§ **Task brief**
Lines before the one containing "Where should I" are excluded; reproduce that line and all lines after it in the entries below, exactly.

───── Source material ─────

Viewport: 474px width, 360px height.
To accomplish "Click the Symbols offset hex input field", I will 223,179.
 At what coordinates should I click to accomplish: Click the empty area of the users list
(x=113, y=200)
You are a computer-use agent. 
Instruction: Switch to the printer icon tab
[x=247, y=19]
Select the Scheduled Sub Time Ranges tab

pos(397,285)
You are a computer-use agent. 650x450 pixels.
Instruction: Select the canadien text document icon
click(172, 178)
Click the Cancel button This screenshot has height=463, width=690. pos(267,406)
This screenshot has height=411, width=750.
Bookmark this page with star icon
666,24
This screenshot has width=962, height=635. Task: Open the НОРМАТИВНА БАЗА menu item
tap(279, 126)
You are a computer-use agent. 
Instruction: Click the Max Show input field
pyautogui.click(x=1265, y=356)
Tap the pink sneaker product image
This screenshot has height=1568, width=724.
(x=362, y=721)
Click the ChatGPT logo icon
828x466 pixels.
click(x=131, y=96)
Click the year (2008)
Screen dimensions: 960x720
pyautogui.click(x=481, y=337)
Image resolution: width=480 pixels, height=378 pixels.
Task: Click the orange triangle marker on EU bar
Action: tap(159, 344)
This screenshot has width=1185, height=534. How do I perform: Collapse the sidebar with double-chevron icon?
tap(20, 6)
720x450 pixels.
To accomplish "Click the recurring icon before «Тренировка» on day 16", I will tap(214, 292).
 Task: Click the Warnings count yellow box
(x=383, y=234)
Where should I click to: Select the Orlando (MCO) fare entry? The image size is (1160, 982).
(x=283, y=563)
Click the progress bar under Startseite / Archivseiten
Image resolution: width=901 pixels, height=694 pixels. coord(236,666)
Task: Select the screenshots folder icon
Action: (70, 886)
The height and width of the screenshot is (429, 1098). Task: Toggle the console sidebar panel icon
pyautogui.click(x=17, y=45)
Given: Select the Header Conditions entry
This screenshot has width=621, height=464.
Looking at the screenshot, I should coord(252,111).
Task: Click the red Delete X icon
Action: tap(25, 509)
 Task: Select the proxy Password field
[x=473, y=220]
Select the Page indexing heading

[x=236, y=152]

─────

§ **Written reply**
Where should I click to: Select the Orlando (MCO) fare entry? The image size is (1160, 982).
(x=283, y=563)
Click the progress bar under Startseite / Archivseiten
Image resolution: width=901 pixels, height=694 pixels. coord(236,666)
Task: Select the screenshots folder icon
Action: (70, 886)
The height and width of the screenshot is (429, 1098). Task: Toggle the console sidebar panel icon
pyautogui.click(x=17, y=45)
Given: Select the Header Conditions entry
This screenshot has width=621, height=464.
Looking at the screenshot, I should coord(252,111).
Task: Click the red Delete X icon
Action: tap(25, 509)
 Task: Select the proxy Password field
[x=473, y=220]
Select the Page indexing heading

[x=236, y=152]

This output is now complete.